Mangelnde Einsatzbereitschaft als strukturelles Problem
Europa habe laut dem Bericht seit dem Ende des Kalten Krieges einen massiven Kapazitätsverlust erlitten. In Deutschland etwa sank die Anzahl der kampffähigen Bataillone in den vergangenen 25 Jahren von 215 auf 34. Frankreich, Italien und Großbritannien gingen ähnliche Wege.
Mehrere französische Generäle betonen, das Land habe zwar die wirtschaftliche und demografische Stärke, Russland abzuschrecken, jedoch fehle es an der „psychologischen Bereitschaft“, die dafür notwendigen Opfer zu tragen. Dies löste in Frankreich eine intensive politische Debatte aus.
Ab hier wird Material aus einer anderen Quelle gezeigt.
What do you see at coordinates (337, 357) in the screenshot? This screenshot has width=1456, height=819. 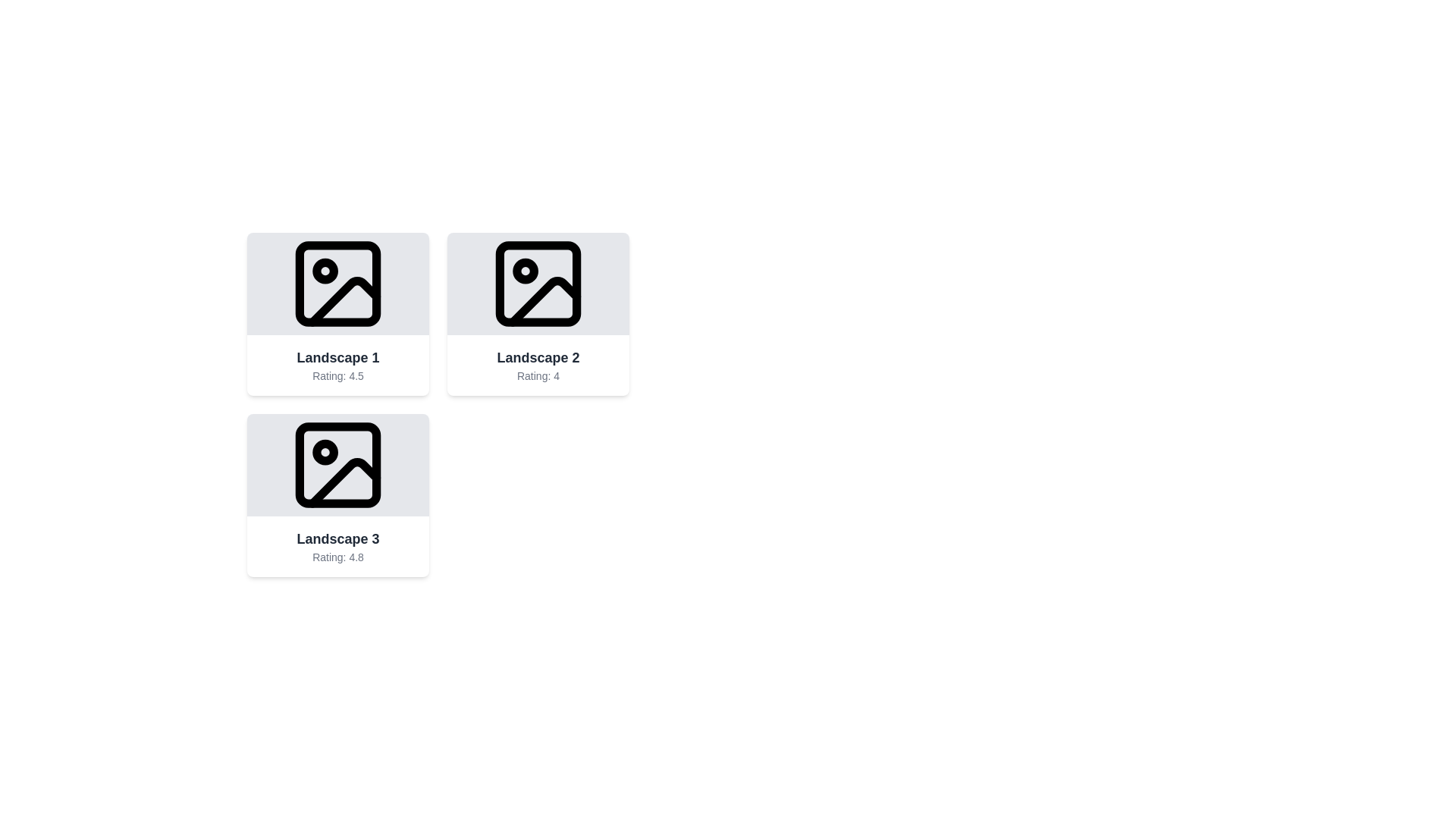 I see `the text label displaying the name or title of the associated image or content in the first card of the grid layout to focus it` at bounding box center [337, 357].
Unter jungen Franzosen wächst die Unterstützung
Eine Studie des Verteidigungsministeriums aus dem Jahr 2024, durchgeführt von Anne Muxel von der Sciences Po Paris, zeigt, dass 62 Prozent der 18- bis 25-Jährigen eine Rückkehr zur Wehrpflicht grundsätzlich befürworten.
Ganz anders sieht es in Großbritannien aus: Dort herrscht laut WSJ eine breite Ablehnung gegenüber einer erneuten Wehrpflicht, die 1960 abgeschafft wurde. Die britischen Streitkräfte sind heute zahlenmäßig so klein wie seit den Napoleonischen Kriegen nicht mehr – ihr Personalbestand hat sich seit 1990 halbiert, und die Reservekräfte gehören zu den geringsten in Europa.
Der Militärexperte Vincent Connelly von der Oxford Brookes University erklärte gegenüber der Zeitung, dass der Krieg in der Ukraine erneut gezeigt habe, dass militärische Konflikte letztlich entscheidend vom Faktor „menschliche Ressourcen“ abhängen – ein Grund für die aktuellen Reformen in vielen europäischen Staaten.